The Haskell Invitational was also run at a mile and an eighth at Monmouth Park at Oceanport, NJ.  The outcome of the race was likely determined overnight into race day as it rained…and rained some more throughout the day, leaving the track sloppy.  Lining up to contest the Haskell were six more colts: Kentucky Derby winner Nyquist, Preakness Stakes winner Exaggerator, Gun Runner (third in the Derby), Sunny Ridge, winner of the Withers Stakes in January, Iowa Derby winner American Freedom, and Awesome Slew.  When last seen, Exaggerator finished a dismal 11th in the Belmont. Nyquist didn’t get to contest the Belmont because he spiked a fever post Preakness; this was the awaited rematch between the two.

Well, if you saw the Preakness you basically saw the Haskell as it was essentially the same race repeated.  Despite trainer Doug O’Neil (who took the blame for the Preakness Stakes run strategy of Nyquist) and jockey Mario Gutierrez indicating Nyquist would be handled differently in the Haskell it didn’t turn out that way. Nyquist again hooked up for the lead with American Freedom and Awesome Slew and although the fractions weren’t as blistering as those set in the first two quarters of the Preakness they were swift enough that they appeared to soften the Derby champion up.  In the meantime, Exaggerator had taken his typical spot at the rail and the rear of the field although he wasn’t too far off the other horses. Exaggerator was hung four wide as he made his move out of the final turn and swept past all the other colts to take the lead and the win.  Once again he was a big kid colt, happily splashing though the mud.

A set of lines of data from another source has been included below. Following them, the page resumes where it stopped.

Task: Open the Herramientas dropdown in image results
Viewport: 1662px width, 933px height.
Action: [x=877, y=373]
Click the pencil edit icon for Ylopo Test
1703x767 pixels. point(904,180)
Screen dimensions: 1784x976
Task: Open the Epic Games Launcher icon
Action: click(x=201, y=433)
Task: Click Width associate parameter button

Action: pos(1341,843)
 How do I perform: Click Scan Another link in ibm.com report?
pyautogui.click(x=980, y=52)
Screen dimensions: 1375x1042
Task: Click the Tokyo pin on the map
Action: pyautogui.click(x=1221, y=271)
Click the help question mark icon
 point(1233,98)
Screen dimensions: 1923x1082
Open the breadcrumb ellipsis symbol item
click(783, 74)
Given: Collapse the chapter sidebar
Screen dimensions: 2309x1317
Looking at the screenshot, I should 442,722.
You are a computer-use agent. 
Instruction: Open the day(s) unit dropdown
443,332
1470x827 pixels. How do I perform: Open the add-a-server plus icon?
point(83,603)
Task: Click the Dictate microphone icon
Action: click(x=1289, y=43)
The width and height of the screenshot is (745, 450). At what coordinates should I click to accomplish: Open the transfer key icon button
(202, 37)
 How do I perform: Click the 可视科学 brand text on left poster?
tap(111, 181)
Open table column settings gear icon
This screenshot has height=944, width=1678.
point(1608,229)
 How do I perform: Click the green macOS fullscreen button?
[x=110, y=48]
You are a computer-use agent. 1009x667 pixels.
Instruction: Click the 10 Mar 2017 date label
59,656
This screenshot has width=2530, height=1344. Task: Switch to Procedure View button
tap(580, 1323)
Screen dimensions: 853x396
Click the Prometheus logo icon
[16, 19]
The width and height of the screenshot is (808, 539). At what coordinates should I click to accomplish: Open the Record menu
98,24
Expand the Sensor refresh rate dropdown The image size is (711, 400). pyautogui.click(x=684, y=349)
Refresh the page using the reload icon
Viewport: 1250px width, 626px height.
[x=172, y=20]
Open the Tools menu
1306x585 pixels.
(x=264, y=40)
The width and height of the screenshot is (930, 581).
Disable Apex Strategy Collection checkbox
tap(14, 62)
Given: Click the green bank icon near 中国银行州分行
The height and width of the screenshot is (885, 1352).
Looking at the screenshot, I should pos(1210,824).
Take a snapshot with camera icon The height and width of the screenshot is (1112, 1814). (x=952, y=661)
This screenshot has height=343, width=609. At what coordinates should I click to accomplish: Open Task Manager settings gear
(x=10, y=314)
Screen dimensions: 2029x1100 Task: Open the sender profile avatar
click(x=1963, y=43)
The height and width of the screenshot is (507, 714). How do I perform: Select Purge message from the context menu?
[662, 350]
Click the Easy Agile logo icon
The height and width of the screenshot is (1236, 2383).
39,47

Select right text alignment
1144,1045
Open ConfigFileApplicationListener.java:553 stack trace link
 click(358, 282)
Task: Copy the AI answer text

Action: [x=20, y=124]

Nyquist fell back to fourth, his first-ever out-of-the-money finish of his career.  Sunny Ridge ground on to nip him, taking third.  Gun Runner never seemed happy with the conditions and finished fifth.  Awesome Slew plummeted to last, while American Freedom carried on for the runner up position.

There was a brief inquiry based on American Freedom’s jockey Rafael Bejarano’s objection against Kent Desormeaux and Exaggerator  for a bump in the stretch that was disallowed.

As of today, Laoban, Mohaymen, and Exaggerator are being pointed to the Travers Stakes August 27 at Saratoga.  There has been no word on the next race for the remainder of the colts that participated in the two races that typically are used to prep for the Travers. There is also no word as to any reason for Creator’s poor effort Saturday.  As I indicated in my previous blog, I anticipated that some colts might move forward (Laoban and American Freedom) since the Triple Crown races while others might start to regress (Mohaymen and Nyquist).  Only time will tell if some colts just had a bad weekend and who ends up at the top of this year’s three-year-old class.  We shall see.